_Your instructions_
Every line with "الثانية" in it must be copied from the data.

_Provided records_
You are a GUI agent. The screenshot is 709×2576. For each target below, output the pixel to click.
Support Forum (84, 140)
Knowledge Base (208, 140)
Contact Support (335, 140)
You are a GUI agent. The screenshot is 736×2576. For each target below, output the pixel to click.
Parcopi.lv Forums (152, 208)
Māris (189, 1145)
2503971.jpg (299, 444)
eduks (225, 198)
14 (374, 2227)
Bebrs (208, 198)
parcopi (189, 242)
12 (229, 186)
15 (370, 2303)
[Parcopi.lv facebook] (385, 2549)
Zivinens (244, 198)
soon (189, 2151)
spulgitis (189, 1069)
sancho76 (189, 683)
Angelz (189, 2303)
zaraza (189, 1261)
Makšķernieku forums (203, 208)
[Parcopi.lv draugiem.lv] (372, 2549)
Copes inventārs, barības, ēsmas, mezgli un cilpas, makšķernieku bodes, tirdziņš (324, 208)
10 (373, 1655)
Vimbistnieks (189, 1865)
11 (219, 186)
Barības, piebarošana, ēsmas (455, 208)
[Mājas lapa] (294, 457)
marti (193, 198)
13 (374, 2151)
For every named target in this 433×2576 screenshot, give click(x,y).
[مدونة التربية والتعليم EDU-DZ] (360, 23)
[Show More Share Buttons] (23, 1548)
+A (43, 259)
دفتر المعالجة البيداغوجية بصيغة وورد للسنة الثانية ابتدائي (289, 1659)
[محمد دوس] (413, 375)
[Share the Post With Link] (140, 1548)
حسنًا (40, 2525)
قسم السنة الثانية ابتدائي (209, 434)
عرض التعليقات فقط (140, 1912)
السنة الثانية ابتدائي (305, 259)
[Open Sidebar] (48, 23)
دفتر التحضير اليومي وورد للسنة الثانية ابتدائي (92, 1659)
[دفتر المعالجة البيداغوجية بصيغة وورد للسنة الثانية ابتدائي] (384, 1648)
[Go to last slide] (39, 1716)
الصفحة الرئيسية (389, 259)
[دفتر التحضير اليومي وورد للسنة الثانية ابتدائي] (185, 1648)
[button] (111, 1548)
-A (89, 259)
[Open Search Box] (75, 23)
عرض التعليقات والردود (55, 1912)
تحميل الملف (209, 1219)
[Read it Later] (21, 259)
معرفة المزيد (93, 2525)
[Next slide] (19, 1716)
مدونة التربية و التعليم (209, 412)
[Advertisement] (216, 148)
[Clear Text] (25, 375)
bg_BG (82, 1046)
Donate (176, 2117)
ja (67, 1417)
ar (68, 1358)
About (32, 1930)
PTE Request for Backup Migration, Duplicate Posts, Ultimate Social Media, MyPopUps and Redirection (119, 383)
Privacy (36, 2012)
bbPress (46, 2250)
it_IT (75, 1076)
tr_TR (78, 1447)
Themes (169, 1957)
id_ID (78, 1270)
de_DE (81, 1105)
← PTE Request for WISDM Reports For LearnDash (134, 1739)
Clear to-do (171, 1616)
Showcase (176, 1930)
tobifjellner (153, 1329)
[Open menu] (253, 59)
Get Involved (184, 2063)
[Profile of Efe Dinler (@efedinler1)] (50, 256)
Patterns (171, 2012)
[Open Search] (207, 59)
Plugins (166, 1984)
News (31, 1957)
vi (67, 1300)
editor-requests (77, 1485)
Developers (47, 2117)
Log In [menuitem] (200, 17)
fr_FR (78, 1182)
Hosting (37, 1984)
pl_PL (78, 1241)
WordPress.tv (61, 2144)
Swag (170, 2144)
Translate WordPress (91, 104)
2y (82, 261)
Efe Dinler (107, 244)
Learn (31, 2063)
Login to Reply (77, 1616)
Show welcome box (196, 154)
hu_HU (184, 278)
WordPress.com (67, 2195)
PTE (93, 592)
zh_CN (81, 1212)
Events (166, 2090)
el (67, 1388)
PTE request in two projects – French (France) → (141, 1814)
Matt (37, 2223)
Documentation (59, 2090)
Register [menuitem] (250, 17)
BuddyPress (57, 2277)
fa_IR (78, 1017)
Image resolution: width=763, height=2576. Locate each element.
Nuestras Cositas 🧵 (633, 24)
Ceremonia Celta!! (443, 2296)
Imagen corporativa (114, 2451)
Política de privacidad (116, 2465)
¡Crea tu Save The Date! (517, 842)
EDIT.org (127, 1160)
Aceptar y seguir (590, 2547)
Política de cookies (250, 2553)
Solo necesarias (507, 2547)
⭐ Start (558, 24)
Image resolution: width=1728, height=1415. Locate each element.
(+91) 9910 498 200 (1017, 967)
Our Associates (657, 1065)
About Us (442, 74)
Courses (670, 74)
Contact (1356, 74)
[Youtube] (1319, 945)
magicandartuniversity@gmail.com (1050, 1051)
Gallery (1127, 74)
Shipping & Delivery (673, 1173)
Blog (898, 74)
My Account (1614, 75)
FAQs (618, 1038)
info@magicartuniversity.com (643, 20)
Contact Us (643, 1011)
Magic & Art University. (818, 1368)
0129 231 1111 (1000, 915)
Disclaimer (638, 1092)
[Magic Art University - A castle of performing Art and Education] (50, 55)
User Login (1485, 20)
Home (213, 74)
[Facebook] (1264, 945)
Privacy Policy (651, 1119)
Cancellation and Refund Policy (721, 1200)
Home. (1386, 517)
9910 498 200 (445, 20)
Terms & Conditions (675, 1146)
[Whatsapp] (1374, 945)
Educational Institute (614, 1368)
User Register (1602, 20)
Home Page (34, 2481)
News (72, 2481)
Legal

_Solution below_
دفتر المعالجة البيداغوجية بصيغة وورد للسنة الثانية ابتدائي (289, 1659)
قسم السنة الثانية ابتدائي (209, 434)
السنة الثانية ابتدائي (305, 259)
دفتر التحضير اليومي وورد للسنة الثانية ابتدائي (92, 1659)
[دفتر المعالجة البيداغوجية بصيغة وورد للسنة الثانية ابتدائي] (384, 1648)
[دفتر التحضير اليومي وورد للسنة الثانية ابتدائي] (185, 1648)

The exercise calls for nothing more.